List every line in the material below that contains the string "section", copying each one in full. Letter case counts when matching.

== ENTRIES ==

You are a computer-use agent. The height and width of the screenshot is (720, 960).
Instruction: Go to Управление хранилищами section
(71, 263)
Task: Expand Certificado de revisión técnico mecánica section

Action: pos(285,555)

===
== ENTRIES ==

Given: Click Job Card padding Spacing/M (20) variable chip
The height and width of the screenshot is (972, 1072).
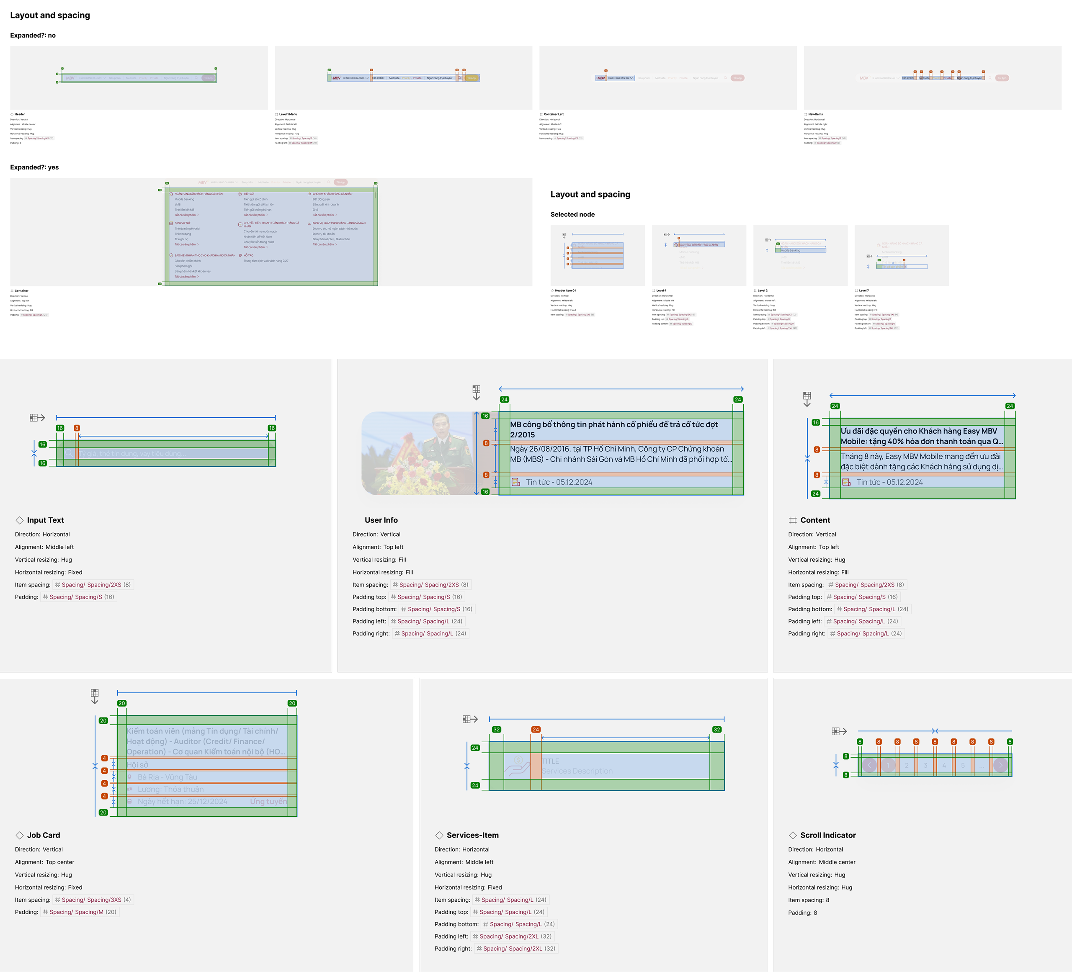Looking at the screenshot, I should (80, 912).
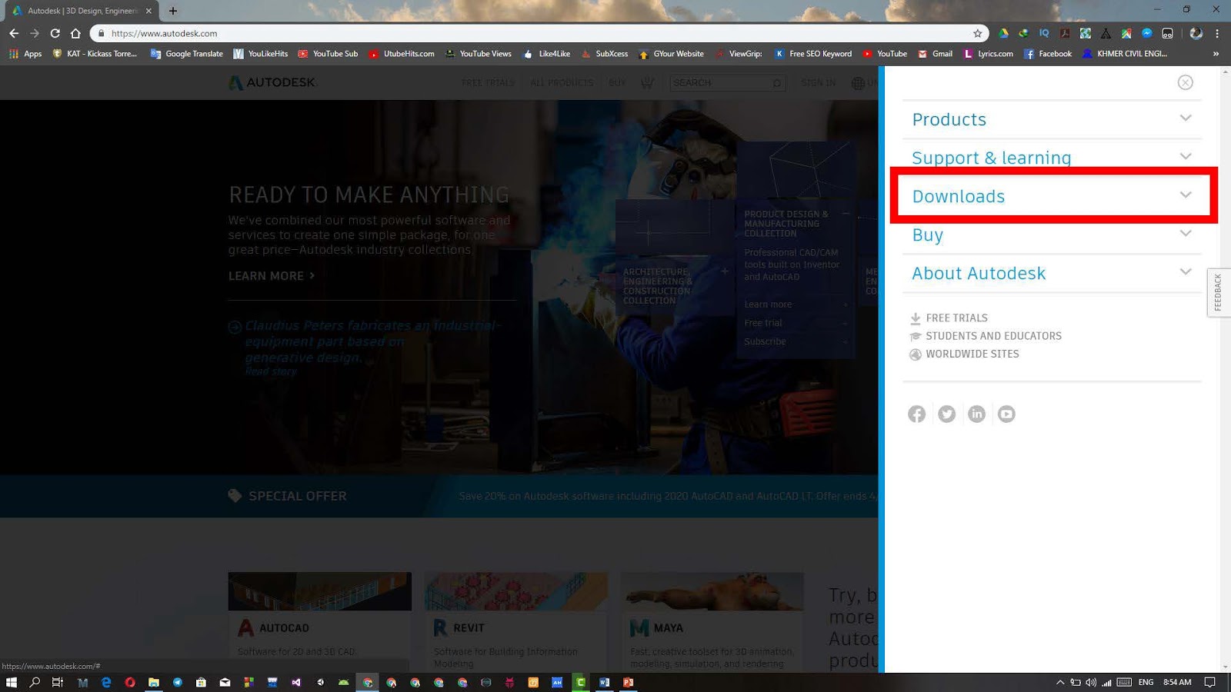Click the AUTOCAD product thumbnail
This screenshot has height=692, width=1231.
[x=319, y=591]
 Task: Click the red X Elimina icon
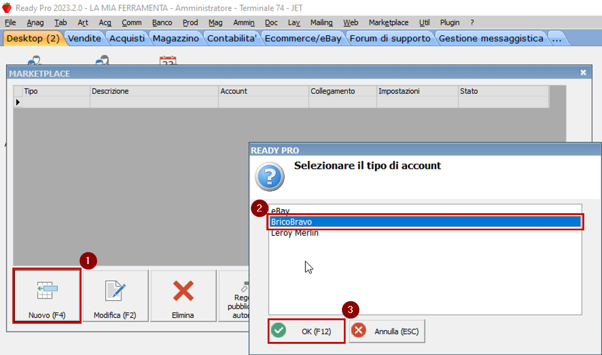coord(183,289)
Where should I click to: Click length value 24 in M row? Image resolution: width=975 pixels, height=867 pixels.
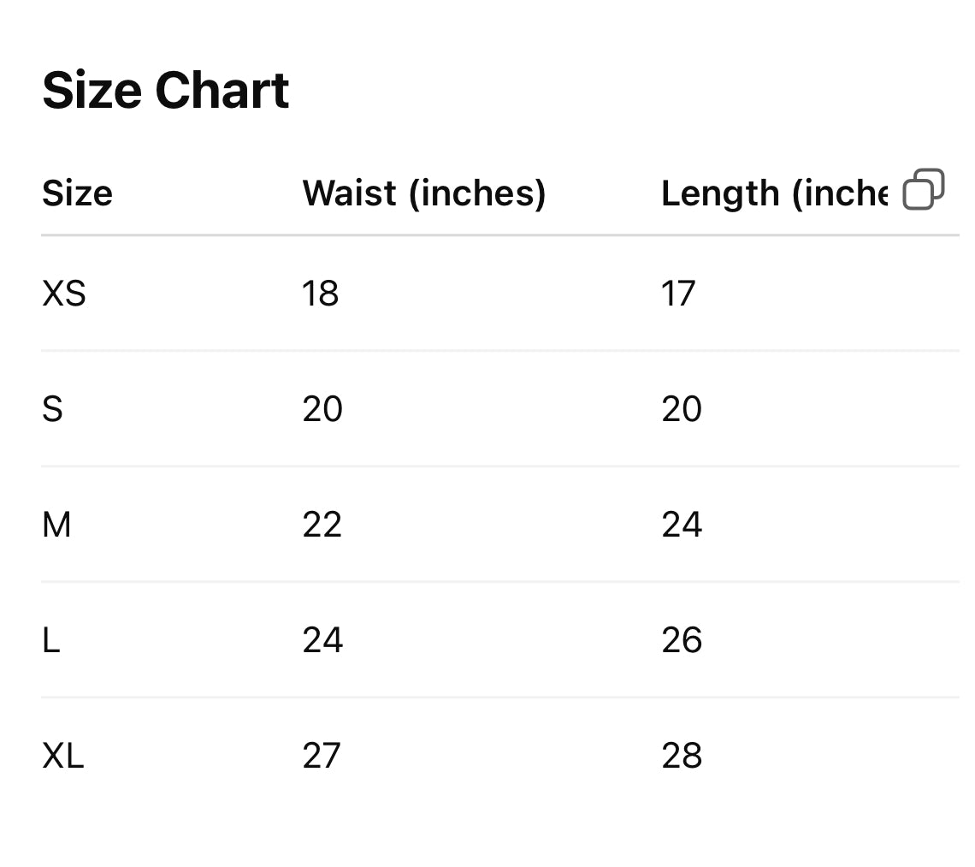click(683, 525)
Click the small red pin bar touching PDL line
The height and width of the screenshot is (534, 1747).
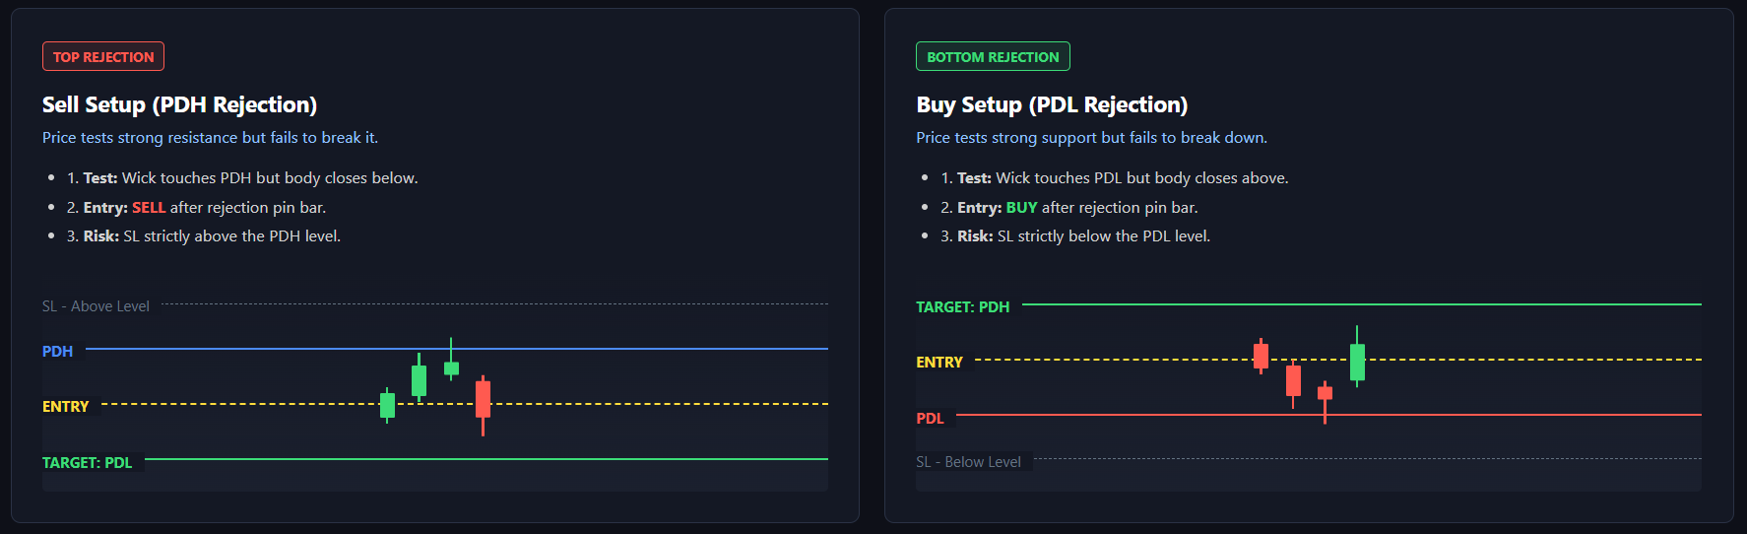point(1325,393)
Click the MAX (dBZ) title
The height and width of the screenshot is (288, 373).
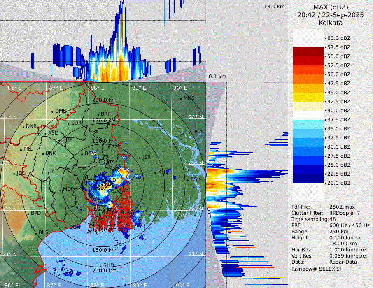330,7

===

-- SOLUTION TO THIS EXERCISE --
Instruction: Go to Управление хранилищами section
Task: Expand Certificado de revisión técnico mecánica section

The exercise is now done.